Additionally, Starlings have lighter-colored legs plus a yellow beak (during the breeding season), which Grackles do not.
How do their songs differ: Grackle vs Starling?
Grackles produce various sounds, ranging from harsh, guttural calls to melodic and whistle-like songs. Starlings are known for their extraordinary mimicry abilities, imitating the sounds of other birds, animals, and even human-made noises. Their typical vocalizing consists of clicks, whistles, and trills.
Do grackles and starlings have similar behavior?
Both grackles and starlings are social birds, often found in large groups called flocks or murmurations. They are known to be adaptable and thrive in various environments, including urban and suburban areas.
However, grackles are more likely to display aggressive behavior, especially towards other bird species, whereas starlings are less aggressive. But remember that during the breeding season, Starlings can also become aggressive.

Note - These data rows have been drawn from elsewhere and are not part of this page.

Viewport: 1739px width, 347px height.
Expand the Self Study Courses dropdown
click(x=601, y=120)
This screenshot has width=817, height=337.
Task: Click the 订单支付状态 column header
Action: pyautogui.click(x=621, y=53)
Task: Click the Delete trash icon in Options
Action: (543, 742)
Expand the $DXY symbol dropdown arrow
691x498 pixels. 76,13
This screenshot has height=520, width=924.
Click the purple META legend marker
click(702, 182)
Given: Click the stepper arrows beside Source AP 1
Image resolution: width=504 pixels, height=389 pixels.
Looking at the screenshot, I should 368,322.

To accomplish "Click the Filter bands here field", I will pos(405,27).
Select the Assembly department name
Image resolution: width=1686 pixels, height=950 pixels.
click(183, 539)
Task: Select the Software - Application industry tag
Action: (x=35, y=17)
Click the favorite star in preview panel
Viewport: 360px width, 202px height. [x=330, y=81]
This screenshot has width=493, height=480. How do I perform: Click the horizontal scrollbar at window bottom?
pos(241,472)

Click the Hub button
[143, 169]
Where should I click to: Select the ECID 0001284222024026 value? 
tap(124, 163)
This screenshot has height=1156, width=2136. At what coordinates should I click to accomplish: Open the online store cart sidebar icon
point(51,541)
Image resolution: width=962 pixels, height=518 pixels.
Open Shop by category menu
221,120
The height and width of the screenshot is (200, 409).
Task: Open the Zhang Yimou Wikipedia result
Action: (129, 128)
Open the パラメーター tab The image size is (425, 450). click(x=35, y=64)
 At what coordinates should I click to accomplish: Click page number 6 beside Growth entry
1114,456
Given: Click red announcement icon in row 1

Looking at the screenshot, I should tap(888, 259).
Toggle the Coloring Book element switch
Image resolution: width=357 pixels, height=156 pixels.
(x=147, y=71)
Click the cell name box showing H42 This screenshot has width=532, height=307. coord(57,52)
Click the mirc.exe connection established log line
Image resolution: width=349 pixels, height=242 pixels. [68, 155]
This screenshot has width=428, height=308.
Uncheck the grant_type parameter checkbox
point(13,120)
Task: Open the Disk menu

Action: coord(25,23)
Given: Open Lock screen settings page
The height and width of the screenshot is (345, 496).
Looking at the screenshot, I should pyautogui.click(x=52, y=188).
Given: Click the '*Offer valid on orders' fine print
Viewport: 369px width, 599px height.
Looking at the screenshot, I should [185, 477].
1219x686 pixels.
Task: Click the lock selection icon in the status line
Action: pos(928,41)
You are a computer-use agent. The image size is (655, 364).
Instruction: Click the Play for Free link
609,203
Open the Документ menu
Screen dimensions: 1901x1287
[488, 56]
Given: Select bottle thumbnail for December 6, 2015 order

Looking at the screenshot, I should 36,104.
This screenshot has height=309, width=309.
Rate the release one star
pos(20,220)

Why are both grackles and starlings considered nuisance birds?
Grackles and starlings are often considered nuisance birds due to their large numbers, adaptability, and tendency to damage crops or gardens. Their flocks create noise and can sometimes be messy, particularly around trash cans and bird feeders.
What are some ways to deter grackles and starlings?
To deter grackles and starlings from your property, try using bird feeders designed to exclude these species, such as tube feeders with small perches. Make trash cans and compost bins less accessible to them by securing lids tightly. You can place reflective tape or plastic bird spikes on surfaces where they like to perch.
Are there any benefits to having grackles and starlings around?
Despite their reputation, grackles and starlings can be beneficial for the ecosystem. They help control insect populations and can disperse seeds, contributing to plant diversity. Additionally, their dynamic flocks and intricate songs can be fascinating to observe and appreciate.